Load Time can be useful especially for smaller sites – because this time should be low for small sites. There’s probably no videos, as many external resources, or as many images as larger sites. But for large sites this time can be hard to control. I prefer to stay within 0.5-3 seconds, but under 5 is ok. Performance Grade – this metric has some useful data for web developers. However, for a small business who is actively marketing – this score is useless. Just having advertising, analytics, and call tracking is going to bring this score way down, because the amount of externally loaded resources that are necessary.

Let me give you some “Pingdom” Load Time examples from our clients.

Client Who Moved From Slow Host to Our Favorite – WPengine:

  • Load Time: Old Host = 8-10 seconds | WPengine = 0.7-3 seconds (Wow!)
  • Page Size: 2.9MB

Huge Bulky Client Website on WPengine:

  • Load Time: 1-3 Seconds (This is amazing for a bulky, older, big box theme, WordPres site)
  • Page Size: 1.5MB
There’s always room for website improvement. But, anyone can use these tools to find glaring, yet fixable problems.

As you can see, a fast host like WPengine can really make a huge difference. For reference – big sites like newspapers or syndicated blogs will have load times of up to 12 seconds! This is because of their large amounts of content and advertising. But their “Start Render Time” is still going to be 0.5-2 seconds, allowing users to view content quickly.  This “Start Render Time” time may be influencing search results.

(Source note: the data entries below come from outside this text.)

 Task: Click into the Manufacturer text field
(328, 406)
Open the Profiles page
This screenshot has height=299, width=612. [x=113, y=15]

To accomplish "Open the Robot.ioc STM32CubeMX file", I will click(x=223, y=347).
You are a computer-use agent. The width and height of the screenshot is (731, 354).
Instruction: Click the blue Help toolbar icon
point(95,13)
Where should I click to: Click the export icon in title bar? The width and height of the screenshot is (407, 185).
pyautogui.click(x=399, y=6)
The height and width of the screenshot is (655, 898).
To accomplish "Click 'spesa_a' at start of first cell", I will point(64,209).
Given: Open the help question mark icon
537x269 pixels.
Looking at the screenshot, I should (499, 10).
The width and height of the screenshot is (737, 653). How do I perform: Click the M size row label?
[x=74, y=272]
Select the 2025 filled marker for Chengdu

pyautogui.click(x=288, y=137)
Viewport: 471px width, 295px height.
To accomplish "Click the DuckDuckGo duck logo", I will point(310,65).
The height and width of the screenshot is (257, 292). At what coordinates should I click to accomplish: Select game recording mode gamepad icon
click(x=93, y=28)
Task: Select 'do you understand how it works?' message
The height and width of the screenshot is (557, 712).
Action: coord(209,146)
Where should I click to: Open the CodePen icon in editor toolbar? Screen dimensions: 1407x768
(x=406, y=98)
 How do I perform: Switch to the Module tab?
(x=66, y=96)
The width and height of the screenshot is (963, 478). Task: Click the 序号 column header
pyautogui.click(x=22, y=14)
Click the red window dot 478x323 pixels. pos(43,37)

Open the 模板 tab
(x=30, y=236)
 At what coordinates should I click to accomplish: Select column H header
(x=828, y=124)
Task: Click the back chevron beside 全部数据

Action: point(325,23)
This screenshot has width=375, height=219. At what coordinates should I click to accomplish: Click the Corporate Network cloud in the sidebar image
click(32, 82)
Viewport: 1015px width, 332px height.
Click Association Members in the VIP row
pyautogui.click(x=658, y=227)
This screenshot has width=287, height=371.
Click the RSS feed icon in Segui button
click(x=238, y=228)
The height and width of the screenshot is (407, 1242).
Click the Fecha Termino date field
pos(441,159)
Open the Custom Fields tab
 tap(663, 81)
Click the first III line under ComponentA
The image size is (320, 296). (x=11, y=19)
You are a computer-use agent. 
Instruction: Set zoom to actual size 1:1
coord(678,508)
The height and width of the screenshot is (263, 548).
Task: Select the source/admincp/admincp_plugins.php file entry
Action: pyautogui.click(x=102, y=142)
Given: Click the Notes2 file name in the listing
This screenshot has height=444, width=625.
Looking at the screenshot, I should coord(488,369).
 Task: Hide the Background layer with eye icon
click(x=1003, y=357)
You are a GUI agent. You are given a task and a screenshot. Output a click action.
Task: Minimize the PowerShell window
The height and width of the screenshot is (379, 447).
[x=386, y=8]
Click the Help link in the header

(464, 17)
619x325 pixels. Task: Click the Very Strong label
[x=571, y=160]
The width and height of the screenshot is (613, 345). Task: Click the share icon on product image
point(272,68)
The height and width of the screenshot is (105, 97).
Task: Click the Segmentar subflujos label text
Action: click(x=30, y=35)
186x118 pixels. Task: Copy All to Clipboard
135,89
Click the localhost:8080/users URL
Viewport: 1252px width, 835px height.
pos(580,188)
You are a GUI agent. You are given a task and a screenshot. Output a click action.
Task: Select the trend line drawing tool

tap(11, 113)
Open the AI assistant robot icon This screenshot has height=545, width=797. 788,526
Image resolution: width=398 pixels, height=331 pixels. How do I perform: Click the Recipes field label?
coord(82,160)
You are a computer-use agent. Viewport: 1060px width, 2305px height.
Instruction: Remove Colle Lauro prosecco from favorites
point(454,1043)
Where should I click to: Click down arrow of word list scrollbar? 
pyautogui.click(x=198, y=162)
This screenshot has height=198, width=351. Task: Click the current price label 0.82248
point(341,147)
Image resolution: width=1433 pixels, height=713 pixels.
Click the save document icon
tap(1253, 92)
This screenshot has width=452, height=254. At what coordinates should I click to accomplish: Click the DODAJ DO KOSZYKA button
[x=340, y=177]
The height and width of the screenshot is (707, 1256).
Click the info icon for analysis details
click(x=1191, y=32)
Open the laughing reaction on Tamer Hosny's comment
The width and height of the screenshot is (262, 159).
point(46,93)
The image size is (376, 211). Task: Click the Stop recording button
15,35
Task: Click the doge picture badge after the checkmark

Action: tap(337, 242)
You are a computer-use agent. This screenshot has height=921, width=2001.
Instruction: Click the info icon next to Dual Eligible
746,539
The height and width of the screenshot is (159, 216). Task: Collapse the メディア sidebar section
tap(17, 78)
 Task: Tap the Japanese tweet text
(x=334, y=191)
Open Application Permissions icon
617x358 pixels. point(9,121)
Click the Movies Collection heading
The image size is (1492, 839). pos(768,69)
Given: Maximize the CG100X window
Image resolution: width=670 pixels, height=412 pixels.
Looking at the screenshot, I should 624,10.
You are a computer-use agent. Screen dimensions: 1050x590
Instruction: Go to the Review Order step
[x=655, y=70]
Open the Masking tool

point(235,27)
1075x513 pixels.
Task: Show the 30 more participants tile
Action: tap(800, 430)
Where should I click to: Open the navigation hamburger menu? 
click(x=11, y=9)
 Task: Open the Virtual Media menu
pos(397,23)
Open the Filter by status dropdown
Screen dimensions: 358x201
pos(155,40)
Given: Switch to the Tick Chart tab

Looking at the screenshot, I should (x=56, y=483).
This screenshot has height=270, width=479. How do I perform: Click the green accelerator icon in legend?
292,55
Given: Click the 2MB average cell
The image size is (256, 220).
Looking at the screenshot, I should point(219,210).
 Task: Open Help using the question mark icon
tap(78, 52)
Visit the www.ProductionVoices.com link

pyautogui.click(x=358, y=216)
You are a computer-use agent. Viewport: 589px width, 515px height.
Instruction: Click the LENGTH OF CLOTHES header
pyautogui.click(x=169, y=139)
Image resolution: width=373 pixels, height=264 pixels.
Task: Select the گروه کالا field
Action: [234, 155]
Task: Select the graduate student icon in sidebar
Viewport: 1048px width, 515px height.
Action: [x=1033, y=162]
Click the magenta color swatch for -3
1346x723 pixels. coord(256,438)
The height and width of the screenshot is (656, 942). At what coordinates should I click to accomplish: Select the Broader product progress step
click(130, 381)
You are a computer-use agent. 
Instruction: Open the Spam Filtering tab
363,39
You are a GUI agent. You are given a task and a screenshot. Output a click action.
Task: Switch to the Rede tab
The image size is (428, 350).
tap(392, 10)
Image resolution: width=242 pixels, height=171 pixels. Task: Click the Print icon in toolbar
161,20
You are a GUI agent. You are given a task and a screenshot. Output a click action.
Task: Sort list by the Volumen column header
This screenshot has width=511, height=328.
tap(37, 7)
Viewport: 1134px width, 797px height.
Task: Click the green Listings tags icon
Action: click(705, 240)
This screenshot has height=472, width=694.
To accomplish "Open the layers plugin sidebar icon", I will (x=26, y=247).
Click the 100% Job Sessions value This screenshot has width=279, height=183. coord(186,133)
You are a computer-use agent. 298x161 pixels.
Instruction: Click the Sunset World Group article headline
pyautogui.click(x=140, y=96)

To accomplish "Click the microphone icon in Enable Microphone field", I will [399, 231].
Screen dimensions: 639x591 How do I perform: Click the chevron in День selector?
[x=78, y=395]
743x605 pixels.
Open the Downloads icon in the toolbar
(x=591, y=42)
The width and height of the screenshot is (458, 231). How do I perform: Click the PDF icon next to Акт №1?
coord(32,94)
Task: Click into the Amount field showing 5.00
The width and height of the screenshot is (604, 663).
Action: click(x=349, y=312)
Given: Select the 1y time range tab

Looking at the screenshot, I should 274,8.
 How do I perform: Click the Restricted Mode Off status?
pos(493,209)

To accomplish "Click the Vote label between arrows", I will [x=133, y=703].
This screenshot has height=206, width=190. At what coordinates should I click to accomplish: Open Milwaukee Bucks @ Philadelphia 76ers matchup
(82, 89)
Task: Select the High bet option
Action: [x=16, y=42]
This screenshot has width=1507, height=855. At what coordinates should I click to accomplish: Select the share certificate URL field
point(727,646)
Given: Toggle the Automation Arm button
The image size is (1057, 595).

WebPageTest.org – Test a website’s performance

This is truly an amazing tool for developers. I won’t go into all the details here, because it’s not that useful for the average user. But there are a few features and data points I highly recommend using.

  • Connection (Can test your speed over Cable, DSL, 3G, 2G, etc…)
  • Number of Tests to Run (Here is where we weed out the outliers with up to 9 tests)
  • First View and Repeat View (Repeat View will allow you to test your caching by comparing speeds to First View)
  • “Start Render” data point (After you run a test – this will be one of the first items you see – it’s important for larger sites and ensures your visitors are seeing content quickly)

Google Page Speed Insights

This tool from Google gives you a Mobile Speed Score, Mobile User Experience Score, and a Desktop Speed Score out of 100. Your Mobile User Experience should be 100/100 or very close to it – to ensure a strong mobile user experience. The rest of the optimization suggestions contribute to your score, which I have mixed feelings about.

You might ask – why not just go for a 100/100 scores on the Google PageSpeed Insights? I could continue this rant and explain the technicalities of those scores. But to keep it simple, it’s not worth it, because it would require a huge web development budget with no tangible return on the investment. Check out this case study on earning a 100/100 score – Smashing Magazine Performance Case Study.

Go Test Your Site!

I suggest using a combination of the tools discussed above to assess your site. If your page speed and load times are super slow – you might consider a website redesign or host change. You might even discover that you have giant images over 1MB each! That’s an easy fix.